[Start of section]

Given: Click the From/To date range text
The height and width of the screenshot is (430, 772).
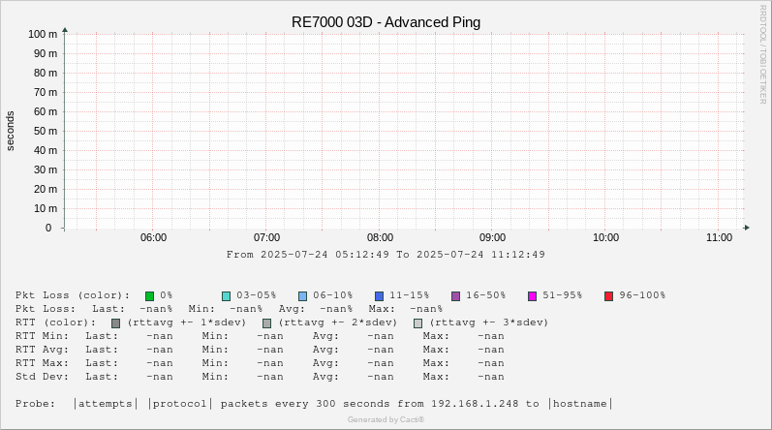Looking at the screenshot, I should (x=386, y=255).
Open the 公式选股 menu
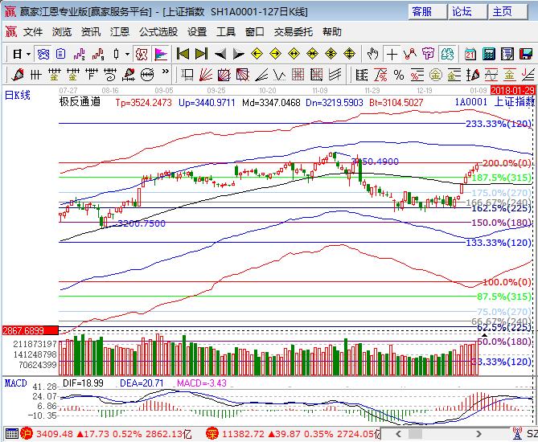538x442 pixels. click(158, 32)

[End of section]

Your assignment:
Please copy the data above exactly, omitting the pictures.

Result of this exercise:
Given: Click the From/To date range text
The height and width of the screenshot is (430, 772).
Looking at the screenshot, I should (x=386, y=255).
Open the 公式选股 menu
538x442 pixels. click(158, 32)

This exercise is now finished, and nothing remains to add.